Today, James Wan isn’t just the acclaimed genre filmmaker responsible for Saw, The Conjuring, and Malignant. Over the several last years, Wan has found success outside horror with huge hits Furious 7 and Aquaman. Somewhere in between his directorial debut Saw and the first Insidious, however, Wan struggled with two original releases in 2007. Wan’s vigilante flick Death Sentence failed to make back its budget while earning bomb reviews. And killer puppet thriller Dead Silence didn’t fare much better with critics or audiences. But horror fans have re-evaluated Dead Silence since its initial release. Critics may still not like it, but the fans have turned it into a cult hit.

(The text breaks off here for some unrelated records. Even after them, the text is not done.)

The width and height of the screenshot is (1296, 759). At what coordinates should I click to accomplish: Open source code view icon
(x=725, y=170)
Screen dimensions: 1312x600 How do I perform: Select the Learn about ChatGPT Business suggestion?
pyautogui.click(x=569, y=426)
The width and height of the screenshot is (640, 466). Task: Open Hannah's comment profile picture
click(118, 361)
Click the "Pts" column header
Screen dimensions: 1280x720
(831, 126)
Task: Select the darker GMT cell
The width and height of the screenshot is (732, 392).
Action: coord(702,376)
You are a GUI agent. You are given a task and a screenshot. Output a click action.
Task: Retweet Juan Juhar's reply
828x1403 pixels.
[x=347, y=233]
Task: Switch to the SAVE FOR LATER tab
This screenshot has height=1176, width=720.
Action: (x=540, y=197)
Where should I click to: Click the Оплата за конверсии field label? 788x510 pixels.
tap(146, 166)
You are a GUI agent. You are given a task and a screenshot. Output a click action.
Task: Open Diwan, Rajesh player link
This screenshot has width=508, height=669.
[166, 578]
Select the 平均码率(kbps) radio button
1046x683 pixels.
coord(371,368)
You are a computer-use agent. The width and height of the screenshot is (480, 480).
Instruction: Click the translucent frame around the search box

One night a strange package arrives for Jamie Ashen and his pregnant wife, Lisa. Inside the wrapped box is a ventriloquist’s dummy named ‘Billy’ with no return address. Later that night Jamie returns from an errand and finds his wife dead with her tongue torn out. Though he’s a suspect in the police investigation, Jamie leaves for his hometown, Raven’s Fair, after he finds a strange note in Billy’s box. The note puts Jamie on the trail of a local legend – a long dead ventriloquist named Mary Shaw.
Dead Silence a Polished and Surprisingly Old-Fashioned Horror Movie
At the time of its release, Dead Silence found itself in horror movie market that wouldn’t have very receptive. This was a year where Torture Porn was just running out of steam as Hostel 2, I Know Who Killed Me, and The Hills Have Eyes Part 2 all fizzled. And Paranormal Activity was about to solidify found-footage as a viable subgenre years after The Blair Witch Project scared people out of cineplexes. Given his reputation as the director of Saw, James Wan’s follow-up choice seemed odd. A supernatural thriller about a killer puppet or doll seemed pretty quaint for the mid-aughts. They may have been still releasing Puppet Master movies on the straight-to-video market, but who was watching?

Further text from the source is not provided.